Ballando a notte fonda di Andre Dubus

I racconti mi sono sempre piaciuti e già altre volte avevo letto racconti di Dubus. Scrive bene, indubbiamente.
Questa volta, leggendo questo libro, che è la sua ultima raccolta di racconti, la bravura nei racconti ha lasciato il posto ad un'altra sensazione.
Un po' complicato da spiegare: leggevo e ad un certo punto gli occhi si inumidivano. Un po' problematico se si legge camminando o sui mezzi pubblici.
Non è un libro che fa piangere, è un libro che commuove. Soprattutto un libro che cura, che racconta di persone ferite che hanno saputo curare le proprie ferite, che sono riuscite a non morire per queste ferite. L'effetto che fa è quello della carezza sulle ferite di chi legge.

Quando ad un cliente glielo dico, vedo il suo scetticismo, sento che non lo ritiene un motivo sufficiente per leggerlo. Non importa. Apro il libro a pagina 30 e gli dico di leggere le prime righe. Se non gli piacciono può tranquillamente fare a meno di comprarlo. Io non riesco a dire cosa ha questo modo di scrivere che mi prende così, sempre per il solito problema agli occhi...

pagina 30 di Ballando a notte fonda:
Chiamiamola Catherine. Quando il cuore davvero le andò a pezzi, aveva trentasette anni, due figlie adolescenti e un marito  innamorato di un'altra donna. Sentiva l'odore dell'amore di quella donna sui vestiti del marito. Avrebbe saputo persino dare un nome a quell'odore ma non lo fece. E anche il nome della donna, quando lo seppe dalle labbra stesse del consorte, non le sembrò sufficientemente grande: due sole parole per contenere il respiro, la carne, la voce  e il sangue di un'unica donna. Potevano rappresentare solo una parte di ciò che l'olfatto di Catherine era riuscita a catturare una sera sul maglione del marito, e poi un'altra sera sulla giacca; solo una parte di ciò che l'intuito e la memoria le avevano fatto scoprire quando lui era con lei, e nei momenti in cui solitamente era via e in tutte quelle sere e fine settimana sui quali si era speso in menzogne.
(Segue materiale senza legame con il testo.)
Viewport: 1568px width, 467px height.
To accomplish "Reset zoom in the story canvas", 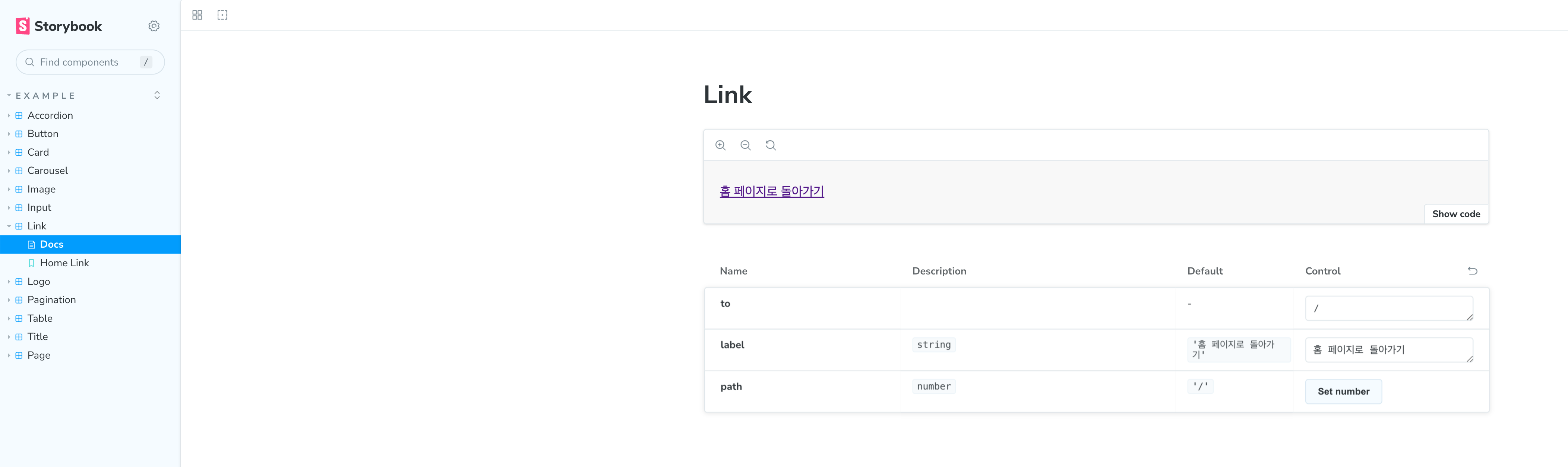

E, quelle due parole, il suo nome, erano solo una parte di ciò che non aveva scoperto ma semplicemente saputo in partenza, prima ancora di avvertire il profumo dell'amore di un'altra donna sul proprio uomo. Saputo e basta, proprio come una persona con una malattia che può sapere del proprio male anche senza conoscerne il nome, molto prima dei sintomi veri e propri.


Bella la prefazione di Paolo Cognetti, magistrale la traduzione di Nicola Manuppelli.